> _Exercise description_: Return the records that follow, matching each one exactly.

== Segment start ==

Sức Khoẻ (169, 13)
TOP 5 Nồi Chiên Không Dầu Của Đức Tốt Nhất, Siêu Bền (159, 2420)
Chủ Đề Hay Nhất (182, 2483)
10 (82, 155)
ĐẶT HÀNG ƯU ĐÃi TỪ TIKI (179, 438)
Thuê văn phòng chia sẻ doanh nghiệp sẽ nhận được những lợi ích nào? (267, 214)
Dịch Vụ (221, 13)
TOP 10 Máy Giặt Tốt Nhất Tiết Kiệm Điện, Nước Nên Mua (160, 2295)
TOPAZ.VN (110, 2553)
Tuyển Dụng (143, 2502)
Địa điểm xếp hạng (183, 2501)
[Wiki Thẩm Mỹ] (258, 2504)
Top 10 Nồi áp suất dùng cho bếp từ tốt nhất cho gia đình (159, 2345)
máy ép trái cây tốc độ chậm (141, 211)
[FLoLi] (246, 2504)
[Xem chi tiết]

== Segment end ==

> _Result of this exercise_:
Sức Khoẻ (169, 13)
TOP 5 Nồi Chiên Không Dầu Của Đức Tốt Nhất, Siêu Bền (159, 2420)
Chủ Đề Hay Nhất (182, 2483)
10 (82, 155)
ĐẶT HÀNG ƯU ĐÃi TỪ TIKI (179, 438)
Thuê văn phòng chia sẻ doanh nghiệp sẽ nhận được những lợi ích nào? (267, 214)
Dịch Vụ (221, 13)
TOP 10 Máy Giặt Tốt Nhất Tiết Kiệm Điện, Nước Nên Mua (160, 2295)
TOPAZ.VN (110, 2553)
Tuyển Dụng (143, 2502)
Địa điểm xếp hạng (183, 2501)
[Wiki Thẩm Mỹ] (258, 2504)
Top 10 Nồi áp suất dùng cho bếp từ tốt nhất cho gia đình (159, 2345)
máy ép trái cây tốc độ chậm (141, 211)
[FLoLi] (246, 2504)
[Xem chi tiết]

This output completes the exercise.